## About this task
Copy exactly the stretch of data below from the line with "Screen dimensions: 859x566" through the line with "Click the 机械性能 row label", including both of those lines.

## Listed records
───

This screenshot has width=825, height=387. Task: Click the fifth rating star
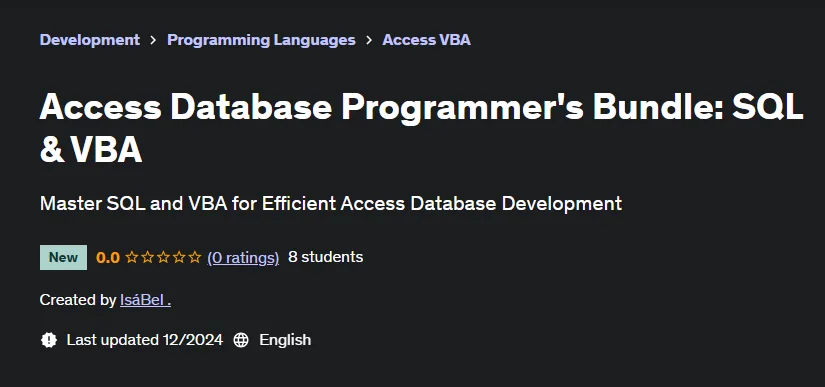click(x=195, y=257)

───

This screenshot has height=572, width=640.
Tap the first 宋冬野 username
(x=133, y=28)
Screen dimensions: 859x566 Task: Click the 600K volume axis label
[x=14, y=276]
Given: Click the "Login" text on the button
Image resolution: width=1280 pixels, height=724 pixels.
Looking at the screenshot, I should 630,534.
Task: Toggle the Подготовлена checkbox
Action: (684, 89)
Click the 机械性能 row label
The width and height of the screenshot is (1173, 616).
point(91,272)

───

## Worked solution
Screen dimensions: 859x566 Task: Click the 600K volume axis label
[x=14, y=276]
Given: Click the "Login" text on the button
Image resolution: width=1280 pixels, height=724 pixels.
Looking at the screenshot, I should 630,534.
Task: Toggle the Подготовлена checkbox
Action: (684, 89)
Click the 机械性能 row label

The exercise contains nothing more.